_WHAT YOU ARE ASKED TO DO_: Reproduce every line of the records below verbatim, leaving out the pictures.

(Element and text position data)
** Start **
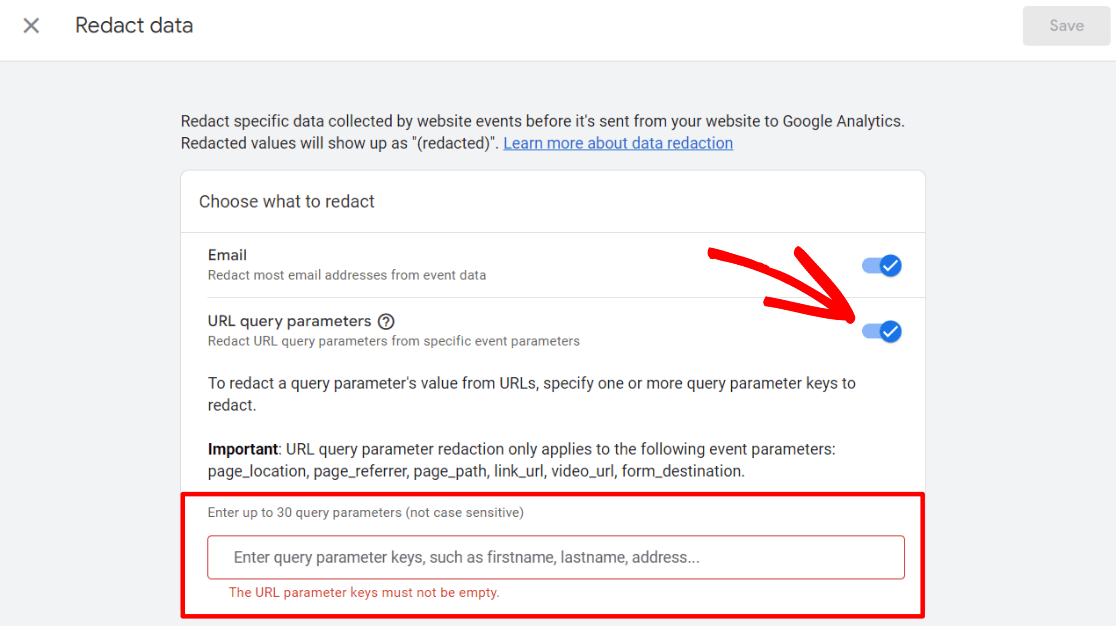
Task: Click the query parameter keys input field
Action: pyautogui.click(x=555, y=557)
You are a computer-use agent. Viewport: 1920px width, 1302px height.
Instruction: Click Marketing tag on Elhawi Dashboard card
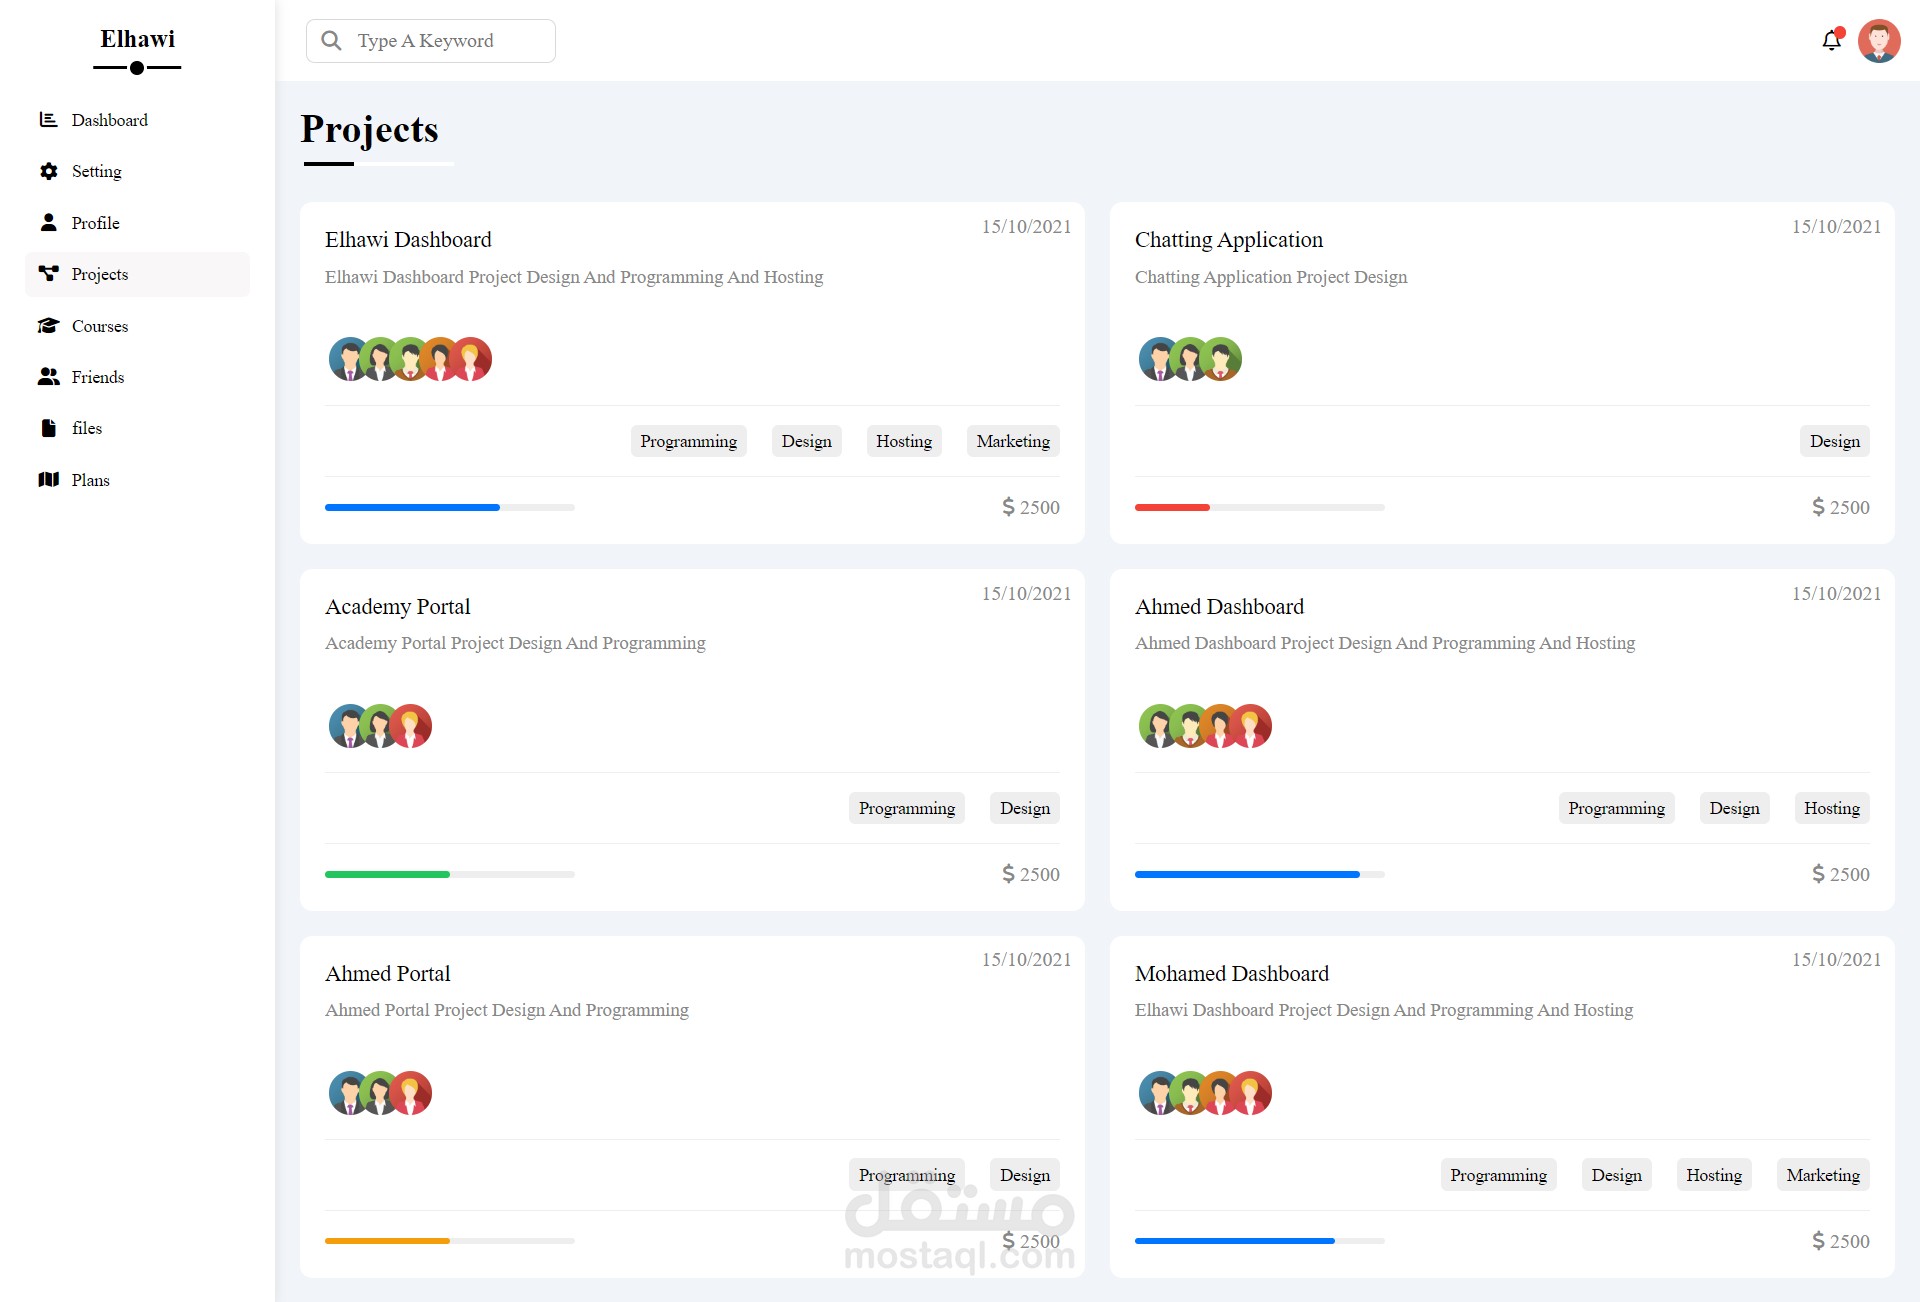1012,441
** End **
_REPLY_:
Task: Click the query parameter keys input field
Action: pyautogui.click(x=555, y=557)
You are a computer-use agent. Viewport: 1920px width, 1302px height.
Instruction: Click Marketing tag on Elhawi Dashboard card
1012,441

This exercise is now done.